One possibility I like for addressing issues of collective alignment is to consider ways to establish equilibria where we can see gains from trade through compromise.

Replies from: whpearson
comment by whpearson · 2018-01-13T14:56:53.687Z · LW(p) · GW(p)

He seems pretty down on democracy.

"Our social intuitions about fairness and democracy posit that everyone deserves an equal say in the final outcome. Unfortunately for these intuitions, compromise bargains are necessarily weighted by power -- "might makes right.""

It seems that people could decide to make a meta-compromise and not try to get things weighted via power, understanding that power is often distributed via luck and that they or their beliefs might be in the position of not having power in the future. They could decide to weight via people and only compromise with people that weight via people, to improve the long term likelihood that some of their values persist over time.

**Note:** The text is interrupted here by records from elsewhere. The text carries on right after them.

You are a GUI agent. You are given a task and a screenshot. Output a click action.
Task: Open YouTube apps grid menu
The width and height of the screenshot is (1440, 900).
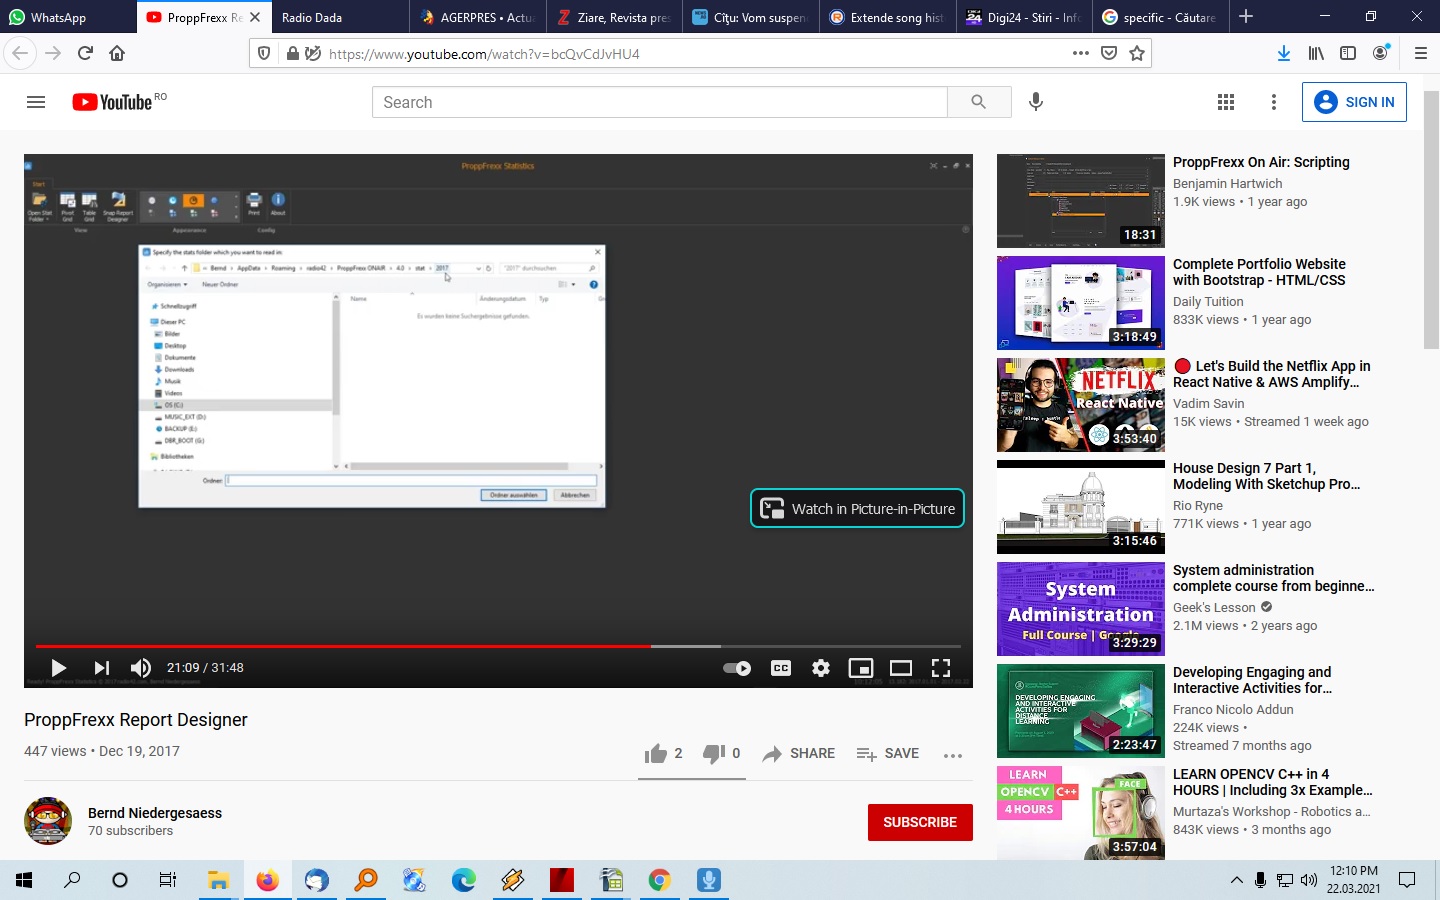[1226, 102]
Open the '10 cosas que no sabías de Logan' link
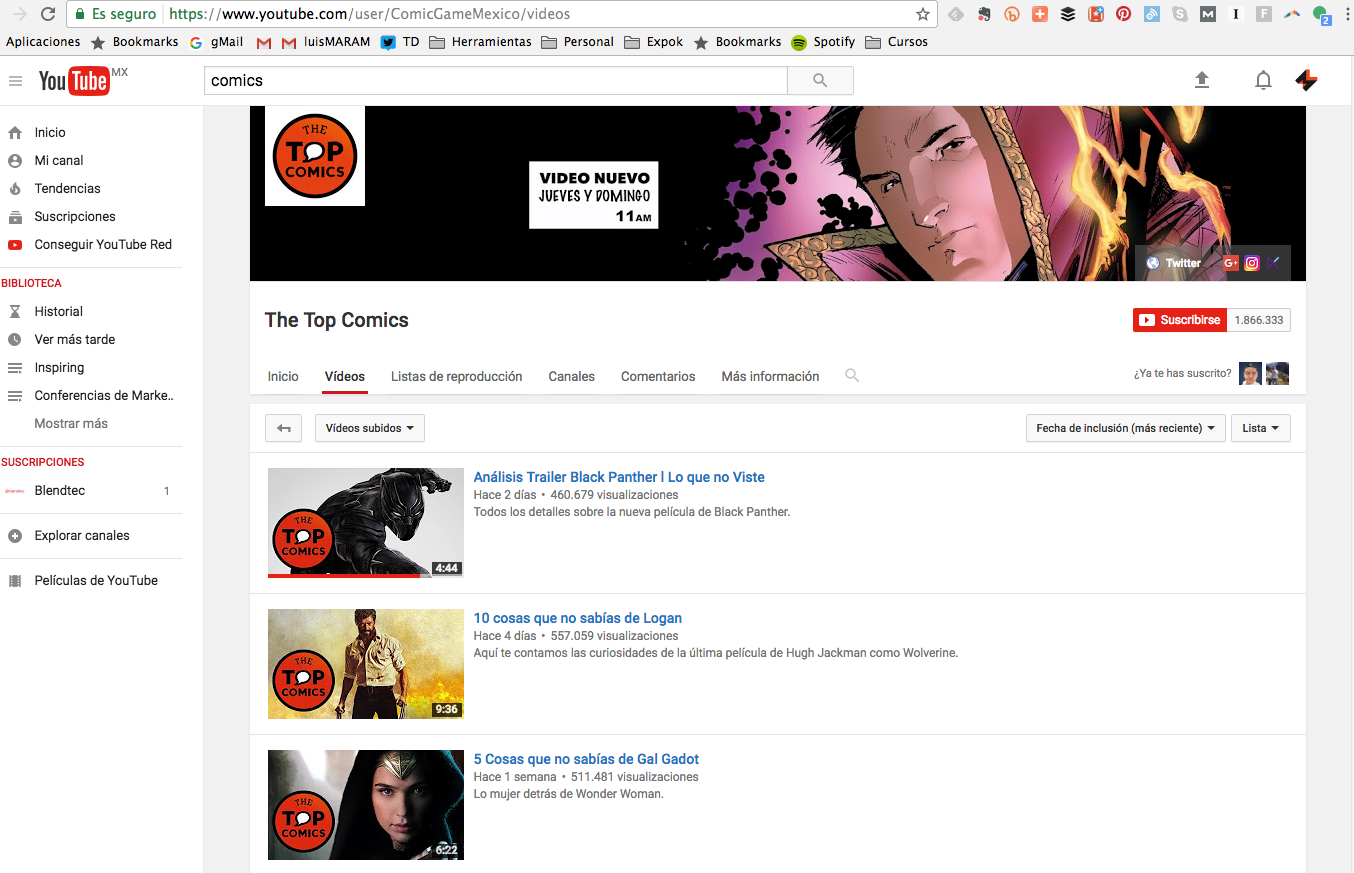This screenshot has width=1354, height=873. coord(577,618)
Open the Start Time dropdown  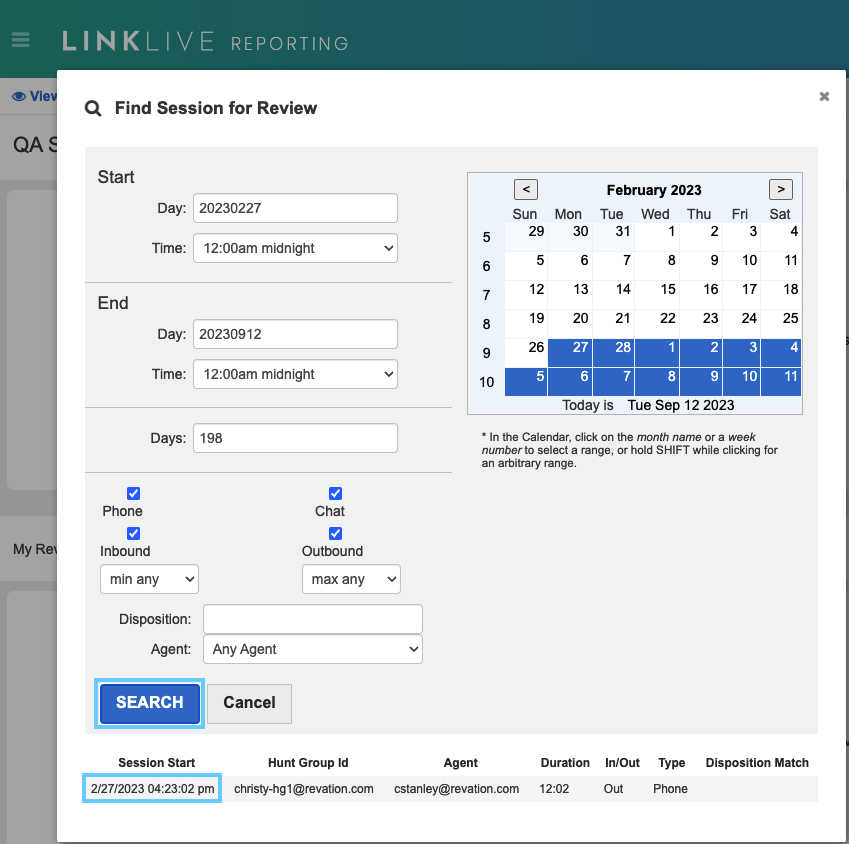[x=295, y=248]
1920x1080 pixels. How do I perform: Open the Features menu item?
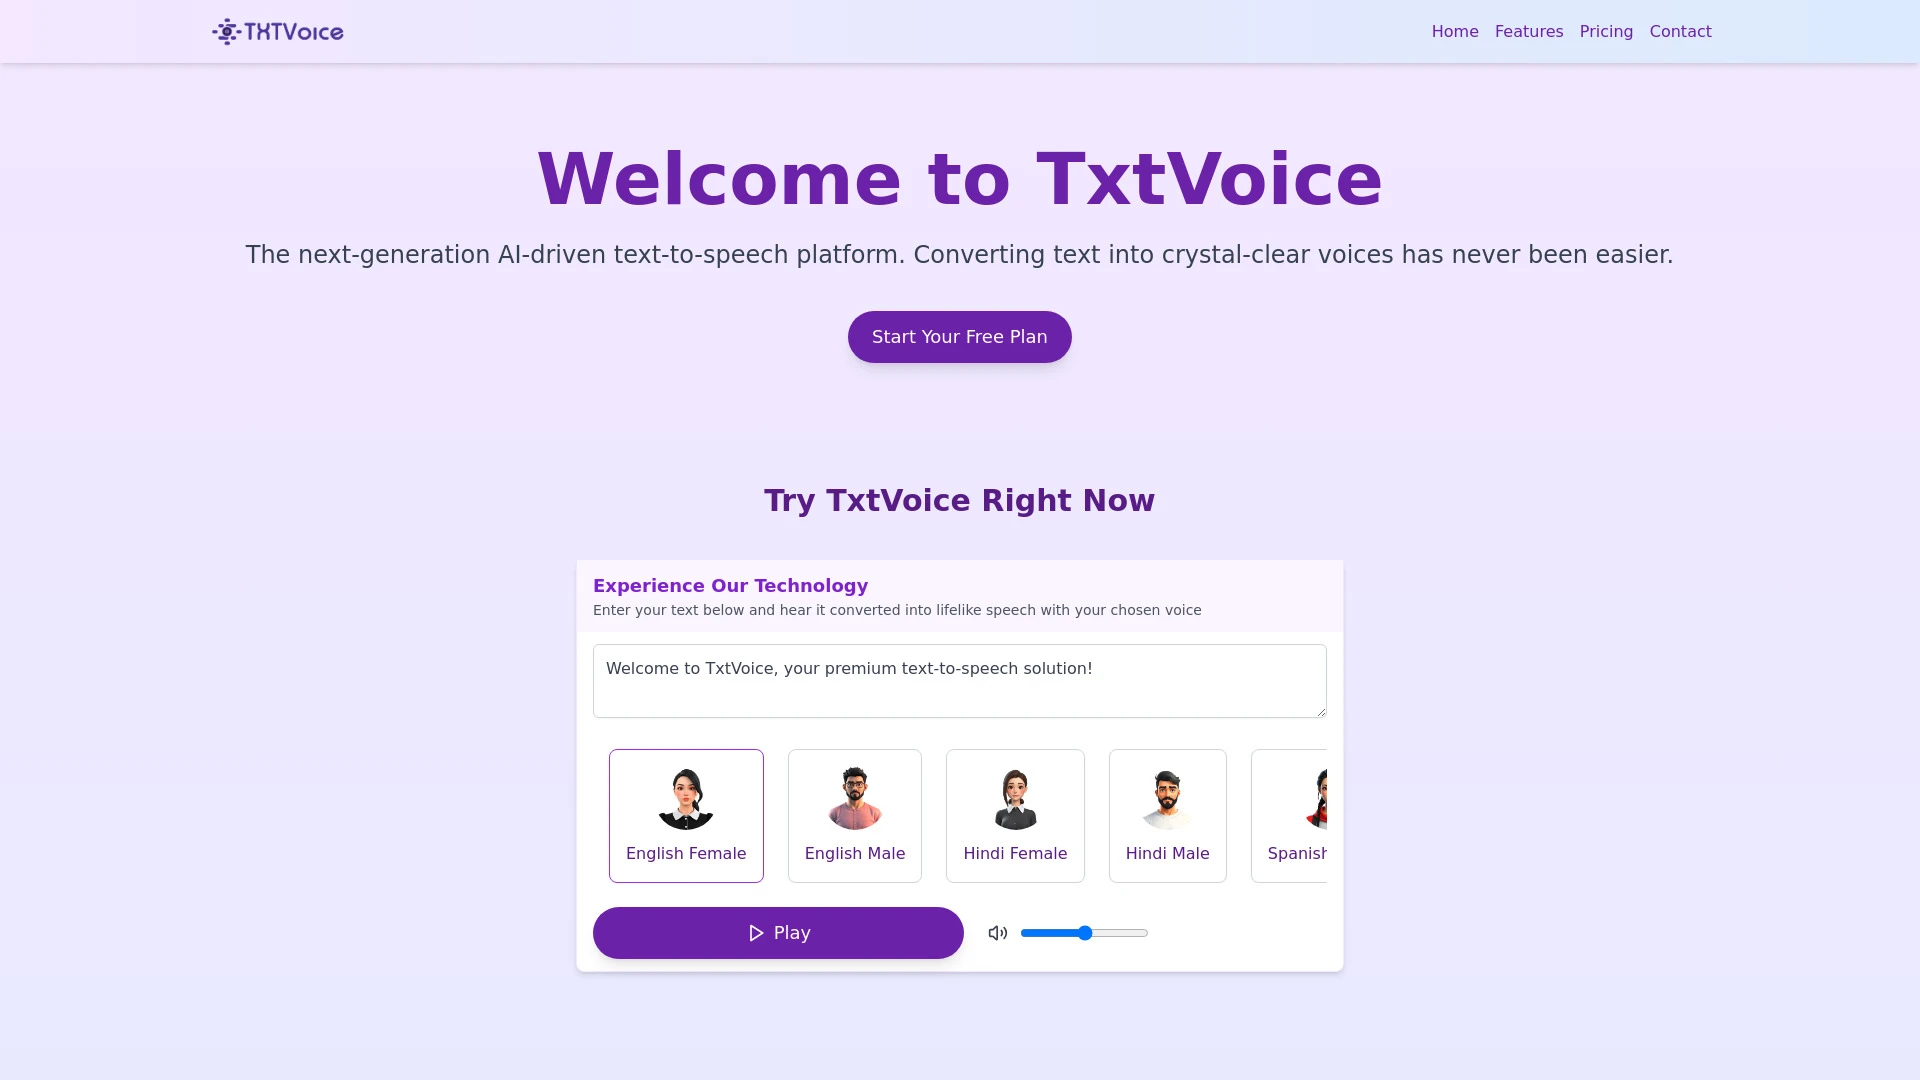point(1528,30)
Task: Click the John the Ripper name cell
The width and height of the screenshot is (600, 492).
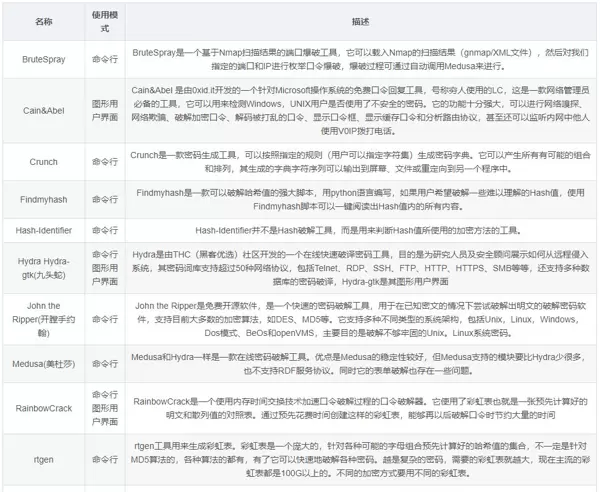Action: [x=44, y=318]
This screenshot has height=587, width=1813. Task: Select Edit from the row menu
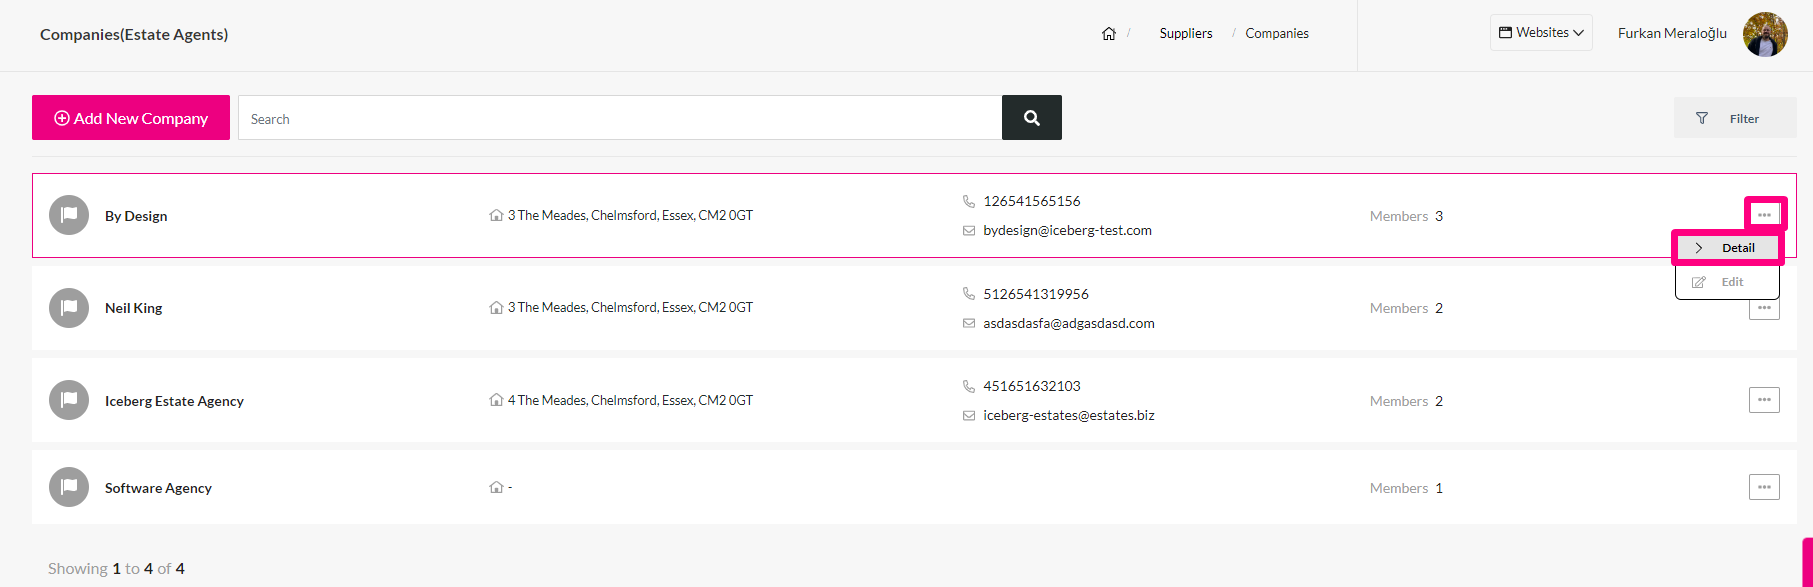coord(1727,282)
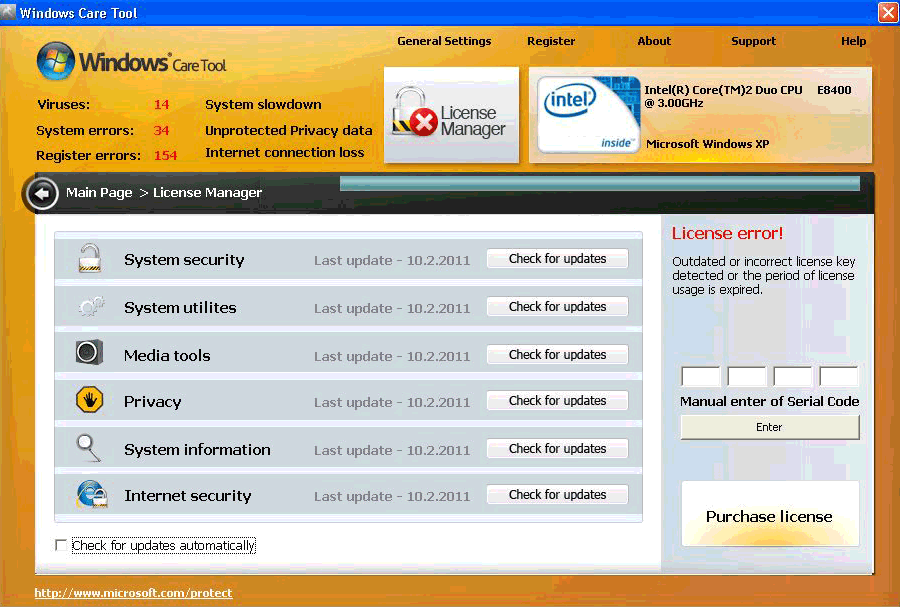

This seems to be what democracy does for you or is supposed to do for you, when it works.

Even if democracy is not the best possible system for compromise, it seems important to work within it to maintain the norm of "respecting the current compromise system". Normalising the subvertion or ignoring of our current compromise system seems like a very bad norm to create for a peaceful or pleasant future.

Also I don't think power is a scalar, or a hard thing. It is a convenient fiction we all chose to believe in, that can go up in smoke in an instant.